5. Learned DR submitted that in spite of grant of several opportunities, the assessee failed to avail the same and, therefore, it is not open for the assessee to complain that sufficient opportunity was not granted. Hence, he vehemently opposed the request of the assessee.
6. We have gone through the record in the light of the submissions made on either side. It could be seen from the orders of the authorities below that the assessment order is an order passed under section 144 of the Act and the assessee did not enter appearance. It could be seen from the record that appeal was filed before the learned CIT(A) on 11/06/2016. It is also fact that during the appellate proceedings also, the assessee failed to submit any substantive evidence to prove the identity, creditworthiness and genuineness of the current liabilities/unsecured loans and trade creditors and genuineness of the expenses incurred by it for business purposes. Therefore, learned Assessing Officer treated such current liabilities/unsecured loans as un-explained cash credits under section 68 of the Act and made an addition and in the absence of any evidence, disallowed 5% of the expenses debited in profit and loss account. Sustaining the same, learned CIT(A) dismissed the appeal of assessee. It is pertinent to mention here that Covid Pandemic ensued in India in March, 2020. There is nothing to disbelieve the contention of the assessee that due to that the employees of the company could not attend the office and hence they could not arrange the necessary documents/papers with regard to this appeal. So also, there is nothing to disbelieve the contention of the assessee that during the pandemic period, many of the employees left the organization and, therefore, the assessee had become handicapped. It is also undeniable fact that the Hon’ble Supreme Court has excluded time limitation in general pertaining to Covid-19 from 15/03/2020 till 28/02/2022.

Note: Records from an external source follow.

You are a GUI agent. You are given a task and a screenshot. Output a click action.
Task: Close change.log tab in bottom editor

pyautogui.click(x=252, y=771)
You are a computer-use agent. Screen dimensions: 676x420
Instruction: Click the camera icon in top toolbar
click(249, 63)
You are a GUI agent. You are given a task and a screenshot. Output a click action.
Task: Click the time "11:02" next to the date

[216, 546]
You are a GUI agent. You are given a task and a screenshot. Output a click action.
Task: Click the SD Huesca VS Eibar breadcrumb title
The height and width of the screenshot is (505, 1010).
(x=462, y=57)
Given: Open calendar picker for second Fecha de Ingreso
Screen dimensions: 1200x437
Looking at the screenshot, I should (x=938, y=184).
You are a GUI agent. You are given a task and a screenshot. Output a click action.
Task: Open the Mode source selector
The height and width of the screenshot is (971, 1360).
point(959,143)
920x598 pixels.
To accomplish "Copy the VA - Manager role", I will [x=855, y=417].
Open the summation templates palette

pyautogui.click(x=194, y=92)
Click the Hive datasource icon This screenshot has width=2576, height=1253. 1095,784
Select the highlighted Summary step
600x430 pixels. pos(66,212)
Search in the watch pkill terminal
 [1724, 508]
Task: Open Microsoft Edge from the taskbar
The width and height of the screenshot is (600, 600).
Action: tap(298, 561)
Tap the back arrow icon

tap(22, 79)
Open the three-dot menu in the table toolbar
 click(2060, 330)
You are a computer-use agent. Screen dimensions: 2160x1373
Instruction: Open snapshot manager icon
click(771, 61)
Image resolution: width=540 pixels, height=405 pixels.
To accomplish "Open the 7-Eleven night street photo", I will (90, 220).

7. Having regard to the facts and circumstances of the case, we are of the considered opinion that giving an opportunity to the assessee to produce all the relevant documents before the learned Assessing Officer for fact verification would meet the ends of justice. At the same time, however, we want to indicate our mind to the assessee that this sort of non co-operation will not be without any consequences and for that purpose, we direct the assessees to pay costs of Rs. 5,000/- to the appeal to the credit of the Prime Minister’s Relief Fund, within one month from the date of service of this order on the assessee. Learned Assessing Officer will entertain the appeal of the assessee, producing the proof of remitting costs. Hence, we quash the orders of the authorities below and restore the issue to the file of the learned Assessing Officer to decide it, after hearing the assessee. It is made clear that it is the last opportunity to the assessee and no further lenience will be taken.
8. In the result, appeal of assessee is treated as allowed for statistical purposes.
Order pronounced in the open court on this the 24th day of July, 2023.